- INSTRUCTIONS TO FOLLOW -
Reproduce the items running from the line with "Viewport: 1300px width, 526px" to the line with "pyautogui.click(x=315, y=833)", keeping each line the same as it appears.

- DATA PROVIDED -
_ _ _ _ _ _ _

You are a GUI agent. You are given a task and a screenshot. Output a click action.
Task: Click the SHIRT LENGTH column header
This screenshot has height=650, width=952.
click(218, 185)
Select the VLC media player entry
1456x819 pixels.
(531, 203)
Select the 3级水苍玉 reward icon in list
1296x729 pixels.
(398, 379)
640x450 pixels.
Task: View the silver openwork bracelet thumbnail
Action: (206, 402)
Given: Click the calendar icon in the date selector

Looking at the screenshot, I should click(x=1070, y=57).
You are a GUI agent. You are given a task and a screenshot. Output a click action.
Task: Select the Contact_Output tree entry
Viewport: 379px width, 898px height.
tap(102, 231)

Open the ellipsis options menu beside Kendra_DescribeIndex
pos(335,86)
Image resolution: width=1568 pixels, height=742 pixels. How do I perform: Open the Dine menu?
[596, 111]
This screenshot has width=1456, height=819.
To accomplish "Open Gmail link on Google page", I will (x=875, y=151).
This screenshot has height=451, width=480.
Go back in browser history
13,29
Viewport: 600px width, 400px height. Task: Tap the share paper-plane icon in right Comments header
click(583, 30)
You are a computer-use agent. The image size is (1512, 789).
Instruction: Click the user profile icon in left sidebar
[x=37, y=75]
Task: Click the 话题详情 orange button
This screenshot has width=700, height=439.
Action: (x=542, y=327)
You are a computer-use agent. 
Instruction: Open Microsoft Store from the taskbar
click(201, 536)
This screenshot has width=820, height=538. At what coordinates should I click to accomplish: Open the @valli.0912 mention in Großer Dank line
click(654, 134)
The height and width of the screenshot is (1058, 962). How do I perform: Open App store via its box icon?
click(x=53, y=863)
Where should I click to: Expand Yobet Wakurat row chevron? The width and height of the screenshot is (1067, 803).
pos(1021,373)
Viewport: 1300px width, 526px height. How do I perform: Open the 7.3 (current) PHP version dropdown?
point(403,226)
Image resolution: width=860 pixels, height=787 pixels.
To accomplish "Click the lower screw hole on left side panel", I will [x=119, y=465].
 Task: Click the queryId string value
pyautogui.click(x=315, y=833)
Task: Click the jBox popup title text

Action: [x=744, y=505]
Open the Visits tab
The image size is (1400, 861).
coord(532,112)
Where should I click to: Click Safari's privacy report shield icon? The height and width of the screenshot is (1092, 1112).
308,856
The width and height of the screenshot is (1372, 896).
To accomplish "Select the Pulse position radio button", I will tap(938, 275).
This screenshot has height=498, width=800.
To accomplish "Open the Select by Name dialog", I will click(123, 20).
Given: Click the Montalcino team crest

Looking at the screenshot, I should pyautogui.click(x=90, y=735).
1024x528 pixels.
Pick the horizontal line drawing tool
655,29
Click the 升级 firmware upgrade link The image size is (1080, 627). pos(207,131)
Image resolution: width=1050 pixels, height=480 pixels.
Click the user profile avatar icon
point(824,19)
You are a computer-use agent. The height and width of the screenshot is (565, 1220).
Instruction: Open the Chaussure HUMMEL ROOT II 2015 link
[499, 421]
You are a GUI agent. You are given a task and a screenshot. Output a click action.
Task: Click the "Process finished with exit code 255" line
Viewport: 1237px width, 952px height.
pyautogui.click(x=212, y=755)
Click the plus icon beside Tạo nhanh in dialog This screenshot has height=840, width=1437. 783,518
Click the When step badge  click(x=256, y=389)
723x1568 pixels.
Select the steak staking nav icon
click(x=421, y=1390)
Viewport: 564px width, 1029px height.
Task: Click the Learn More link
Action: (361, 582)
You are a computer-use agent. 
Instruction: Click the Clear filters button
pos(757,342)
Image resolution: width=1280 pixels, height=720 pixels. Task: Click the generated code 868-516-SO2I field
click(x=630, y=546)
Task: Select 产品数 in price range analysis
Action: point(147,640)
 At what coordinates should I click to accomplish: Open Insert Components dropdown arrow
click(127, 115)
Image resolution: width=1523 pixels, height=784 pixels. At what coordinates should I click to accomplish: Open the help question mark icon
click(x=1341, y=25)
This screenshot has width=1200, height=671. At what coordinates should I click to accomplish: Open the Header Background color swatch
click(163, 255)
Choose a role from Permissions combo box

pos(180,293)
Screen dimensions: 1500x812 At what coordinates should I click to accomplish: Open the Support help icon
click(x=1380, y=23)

_ _ _ _ _ _ _

- SOLUTION FOR THIS PROBLEM -
Viewport: 1300px width, 526px height. How do I perform: Open the 7.3 (current) PHP version dropdown?
point(403,226)
Image resolution: width=860 pixels, height=787 pixels.
To accomplish "Click the lower screw hole on left side panel", I will [x=119, y=465].
 Task: Click the queryId string value
pyautogui.click(x=315, y=833)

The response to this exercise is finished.